- Task to carry out -
Filter the records for lines holding the string "will".

- Exercise materials -
----------
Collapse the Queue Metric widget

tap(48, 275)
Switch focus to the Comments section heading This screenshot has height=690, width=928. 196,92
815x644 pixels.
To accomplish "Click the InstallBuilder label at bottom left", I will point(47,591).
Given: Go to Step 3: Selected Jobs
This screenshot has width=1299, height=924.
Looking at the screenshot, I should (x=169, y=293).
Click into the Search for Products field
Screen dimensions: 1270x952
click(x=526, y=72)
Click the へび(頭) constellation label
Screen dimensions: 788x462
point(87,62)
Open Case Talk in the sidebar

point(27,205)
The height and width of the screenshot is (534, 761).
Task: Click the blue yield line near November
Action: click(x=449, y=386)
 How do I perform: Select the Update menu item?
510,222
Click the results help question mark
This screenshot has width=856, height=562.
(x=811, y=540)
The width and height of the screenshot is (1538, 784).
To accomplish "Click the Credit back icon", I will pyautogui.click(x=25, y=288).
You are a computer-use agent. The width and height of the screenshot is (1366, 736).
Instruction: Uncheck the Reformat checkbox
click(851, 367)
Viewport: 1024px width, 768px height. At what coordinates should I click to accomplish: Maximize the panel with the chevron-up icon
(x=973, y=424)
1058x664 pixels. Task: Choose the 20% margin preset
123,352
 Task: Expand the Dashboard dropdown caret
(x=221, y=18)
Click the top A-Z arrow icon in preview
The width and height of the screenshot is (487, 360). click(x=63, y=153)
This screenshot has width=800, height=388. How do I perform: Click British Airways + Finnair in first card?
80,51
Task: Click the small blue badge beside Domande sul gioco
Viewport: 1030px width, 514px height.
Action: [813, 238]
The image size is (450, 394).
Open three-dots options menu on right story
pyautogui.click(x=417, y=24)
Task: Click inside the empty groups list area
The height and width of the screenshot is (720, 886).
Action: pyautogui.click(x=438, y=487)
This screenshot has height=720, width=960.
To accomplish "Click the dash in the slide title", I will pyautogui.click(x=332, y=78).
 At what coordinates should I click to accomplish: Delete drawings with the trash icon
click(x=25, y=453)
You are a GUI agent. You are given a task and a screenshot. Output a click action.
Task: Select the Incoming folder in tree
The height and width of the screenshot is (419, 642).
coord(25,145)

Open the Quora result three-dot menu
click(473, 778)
----------
- Task result -
To accomplish "Click the InstallBuilder label at bottom left", I will point(47,591).
To accomplish "Click the Credit back icon", I will pyautogui.click(x=25, y=288).
To accomplish "Click the dash in the slide title", I will pyautogui.click(x=332, y=78).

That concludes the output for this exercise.